The Biggest MPQ trap: “Per what?”

The biggest MPQ problem is not the number it’s what the number applies to. MPQ might apply per size, per color, per SKU, or to the total order, and each option changes your breakdown. If MPQ is per SKU, every SKU must follow the multiple, which can force you to adjust ratios. Many disputes happen because buyers assume “total,” while suppliers mean “per SKU.” One question solves it: “Is MPQ per size, per color, per SKU, or total?”

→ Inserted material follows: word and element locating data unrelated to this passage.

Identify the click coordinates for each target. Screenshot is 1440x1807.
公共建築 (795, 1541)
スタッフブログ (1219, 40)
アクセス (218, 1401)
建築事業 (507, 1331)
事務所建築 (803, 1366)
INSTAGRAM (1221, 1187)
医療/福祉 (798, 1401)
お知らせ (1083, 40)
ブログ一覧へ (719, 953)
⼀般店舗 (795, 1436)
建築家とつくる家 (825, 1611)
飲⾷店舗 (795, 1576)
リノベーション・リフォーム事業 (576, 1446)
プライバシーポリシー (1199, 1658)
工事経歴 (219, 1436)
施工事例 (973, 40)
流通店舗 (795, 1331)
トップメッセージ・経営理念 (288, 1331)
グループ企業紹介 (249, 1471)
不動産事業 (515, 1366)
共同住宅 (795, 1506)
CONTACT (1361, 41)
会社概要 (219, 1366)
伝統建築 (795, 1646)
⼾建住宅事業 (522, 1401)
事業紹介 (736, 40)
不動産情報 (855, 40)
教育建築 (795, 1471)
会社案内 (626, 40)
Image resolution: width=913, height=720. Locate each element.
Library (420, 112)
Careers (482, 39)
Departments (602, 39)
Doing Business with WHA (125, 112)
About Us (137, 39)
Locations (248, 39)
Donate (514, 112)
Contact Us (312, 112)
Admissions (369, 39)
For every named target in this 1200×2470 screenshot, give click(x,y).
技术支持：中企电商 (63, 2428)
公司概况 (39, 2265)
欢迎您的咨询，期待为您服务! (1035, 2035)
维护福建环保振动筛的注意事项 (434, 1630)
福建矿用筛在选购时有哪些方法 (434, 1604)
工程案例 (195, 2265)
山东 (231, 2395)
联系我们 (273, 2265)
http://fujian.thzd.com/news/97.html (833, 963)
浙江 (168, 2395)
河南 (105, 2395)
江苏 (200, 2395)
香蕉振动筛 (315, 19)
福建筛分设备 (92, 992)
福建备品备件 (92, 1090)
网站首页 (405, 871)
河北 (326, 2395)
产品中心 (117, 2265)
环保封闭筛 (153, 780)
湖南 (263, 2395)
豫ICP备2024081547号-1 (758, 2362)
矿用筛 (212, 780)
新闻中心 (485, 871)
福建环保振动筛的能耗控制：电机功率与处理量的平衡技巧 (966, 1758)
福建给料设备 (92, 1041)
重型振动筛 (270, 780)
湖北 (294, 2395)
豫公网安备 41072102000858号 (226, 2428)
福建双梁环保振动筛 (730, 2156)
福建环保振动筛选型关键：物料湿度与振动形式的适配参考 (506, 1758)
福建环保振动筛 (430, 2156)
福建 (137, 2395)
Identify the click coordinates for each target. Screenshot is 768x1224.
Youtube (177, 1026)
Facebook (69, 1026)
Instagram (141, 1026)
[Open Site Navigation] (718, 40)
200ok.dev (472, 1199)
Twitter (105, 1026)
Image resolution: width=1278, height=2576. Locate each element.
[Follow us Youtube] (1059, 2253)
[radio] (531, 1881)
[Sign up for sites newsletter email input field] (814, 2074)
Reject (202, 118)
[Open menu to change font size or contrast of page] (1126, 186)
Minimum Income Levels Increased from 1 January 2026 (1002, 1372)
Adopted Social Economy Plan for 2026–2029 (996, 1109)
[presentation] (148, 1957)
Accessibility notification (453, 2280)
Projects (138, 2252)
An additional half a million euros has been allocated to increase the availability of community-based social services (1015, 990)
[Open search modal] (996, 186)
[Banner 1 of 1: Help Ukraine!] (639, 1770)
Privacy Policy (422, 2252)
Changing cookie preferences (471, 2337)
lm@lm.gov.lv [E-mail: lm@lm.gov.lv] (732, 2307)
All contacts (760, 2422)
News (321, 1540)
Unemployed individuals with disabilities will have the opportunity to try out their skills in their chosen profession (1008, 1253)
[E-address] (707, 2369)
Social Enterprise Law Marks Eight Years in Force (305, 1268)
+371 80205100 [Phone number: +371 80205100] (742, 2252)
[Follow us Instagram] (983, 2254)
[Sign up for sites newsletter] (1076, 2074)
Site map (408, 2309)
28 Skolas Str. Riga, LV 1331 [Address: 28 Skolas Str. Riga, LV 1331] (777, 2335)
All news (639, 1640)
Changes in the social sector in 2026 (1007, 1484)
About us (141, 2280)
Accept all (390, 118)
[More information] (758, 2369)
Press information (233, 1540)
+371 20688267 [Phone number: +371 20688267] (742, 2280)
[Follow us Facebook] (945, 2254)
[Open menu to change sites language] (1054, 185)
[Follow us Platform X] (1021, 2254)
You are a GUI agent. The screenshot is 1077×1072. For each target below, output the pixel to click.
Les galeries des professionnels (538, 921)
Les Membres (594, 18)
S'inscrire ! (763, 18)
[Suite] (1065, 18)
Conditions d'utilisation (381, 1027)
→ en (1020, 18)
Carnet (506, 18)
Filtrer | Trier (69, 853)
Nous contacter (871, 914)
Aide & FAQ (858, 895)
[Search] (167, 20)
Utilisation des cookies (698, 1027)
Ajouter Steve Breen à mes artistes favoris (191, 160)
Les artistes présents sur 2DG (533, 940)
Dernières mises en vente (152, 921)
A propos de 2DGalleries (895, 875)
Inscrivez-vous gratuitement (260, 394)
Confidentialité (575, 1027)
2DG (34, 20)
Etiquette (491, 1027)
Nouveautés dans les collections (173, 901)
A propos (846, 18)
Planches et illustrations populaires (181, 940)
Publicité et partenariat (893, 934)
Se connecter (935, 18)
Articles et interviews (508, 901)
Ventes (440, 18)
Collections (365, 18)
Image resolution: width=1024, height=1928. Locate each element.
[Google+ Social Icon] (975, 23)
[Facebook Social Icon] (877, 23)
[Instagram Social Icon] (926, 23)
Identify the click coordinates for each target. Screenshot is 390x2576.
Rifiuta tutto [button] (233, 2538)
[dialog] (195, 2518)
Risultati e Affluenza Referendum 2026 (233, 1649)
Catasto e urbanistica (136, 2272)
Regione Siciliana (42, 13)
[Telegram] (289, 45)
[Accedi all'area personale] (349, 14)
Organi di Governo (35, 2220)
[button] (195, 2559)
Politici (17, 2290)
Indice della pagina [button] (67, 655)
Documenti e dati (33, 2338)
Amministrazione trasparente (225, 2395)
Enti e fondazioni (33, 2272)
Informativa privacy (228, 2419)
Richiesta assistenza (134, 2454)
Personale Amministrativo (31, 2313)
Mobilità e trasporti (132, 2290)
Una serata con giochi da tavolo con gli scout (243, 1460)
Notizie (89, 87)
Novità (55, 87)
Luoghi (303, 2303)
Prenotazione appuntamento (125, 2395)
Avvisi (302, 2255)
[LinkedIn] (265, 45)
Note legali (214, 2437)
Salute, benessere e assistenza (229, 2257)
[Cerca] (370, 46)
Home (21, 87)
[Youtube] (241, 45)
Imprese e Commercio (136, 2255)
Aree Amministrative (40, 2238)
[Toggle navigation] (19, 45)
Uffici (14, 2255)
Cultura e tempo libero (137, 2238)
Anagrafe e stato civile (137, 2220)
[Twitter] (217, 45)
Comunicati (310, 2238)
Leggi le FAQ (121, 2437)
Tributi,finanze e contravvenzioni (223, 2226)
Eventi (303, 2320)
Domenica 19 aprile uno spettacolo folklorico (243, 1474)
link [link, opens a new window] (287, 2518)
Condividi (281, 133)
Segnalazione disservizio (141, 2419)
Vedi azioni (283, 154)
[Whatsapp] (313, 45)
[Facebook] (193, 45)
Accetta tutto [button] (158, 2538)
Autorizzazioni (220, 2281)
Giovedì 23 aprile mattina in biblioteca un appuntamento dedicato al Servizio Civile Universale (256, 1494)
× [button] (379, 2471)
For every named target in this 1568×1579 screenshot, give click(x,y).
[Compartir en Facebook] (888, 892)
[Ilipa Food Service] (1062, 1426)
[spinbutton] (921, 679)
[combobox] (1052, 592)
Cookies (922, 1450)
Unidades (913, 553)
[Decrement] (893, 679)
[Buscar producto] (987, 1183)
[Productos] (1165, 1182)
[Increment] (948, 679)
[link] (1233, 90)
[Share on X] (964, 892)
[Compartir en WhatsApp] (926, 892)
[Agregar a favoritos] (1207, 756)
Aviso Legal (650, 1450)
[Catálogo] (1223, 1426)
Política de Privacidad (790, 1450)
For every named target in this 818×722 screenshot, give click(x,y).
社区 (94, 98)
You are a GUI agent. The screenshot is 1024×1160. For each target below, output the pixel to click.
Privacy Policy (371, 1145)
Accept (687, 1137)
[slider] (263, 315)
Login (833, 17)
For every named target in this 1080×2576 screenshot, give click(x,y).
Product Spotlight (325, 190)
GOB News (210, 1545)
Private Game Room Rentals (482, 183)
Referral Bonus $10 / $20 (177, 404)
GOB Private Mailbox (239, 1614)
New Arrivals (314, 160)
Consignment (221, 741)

This is where buyers get burned. If MPQ is per SKU, then each SKU must follow the multiple.

Example:

  • MPQ = 10
  • You order 100 total pairs across 5 SKUs

That sounds fine… until you learn each SKU must be in tens. Now you may need to change the breakdown.

So your best buyer question is exactly this:

  • “MPQ is per size, per color, per SKU, or total?”

If the supplier can’t answer clearly, that’s a red flag. It means their system is running on vibes, not rules.

How MPQ Appears on Quotes:

MPQ may be shown as:

  • MPQ: 10
  • Min pack: 10
  • Order multiple: 10
  • Inner pack: 10 (sometimes this is basically MPQ)

If you see MPQ but no context, assume nothing. Ask what it applies to and whether it’s strict.

Practical tips to use MPQ without headaches

  • Build your size and color plan using MPQ from day one.
  • Round smart: if you must add units, add them to your best sellers.
  • Get the rule in writing (email, PO notes, or quote terms).
  • If MPQ blocks your plan, ask for alternatives:
    1. different inner pack
    2. mixed inner pack
    3. a repack service (often costs extra)

If a supplier refuses any flexibility and can’t explain why, it may not be “industry standard.” It may just be their convenience. You can price-compare with another supplier.

Conclusion / Final Words

MPQ (Minimum Pack Quantity) is the smallest ordering multiple allowed. It means your order must follow a valid step size like 10, 12, 24, 50, often based on inner bundles and warehouse handling. The most important thing is not the number. It’s the scope: MPQ per size, per color, per SKU, or total? Confirm that one detail, and MPQ becomes easy. Ignore it, and your order plan turns into a math problem with hidden rules. If you want, paste your MOQ + SPQ sections too and I’ll help you write a single “MOQ vs MPQ vs SPQ” comparison that buyers can understand in 30 seconds.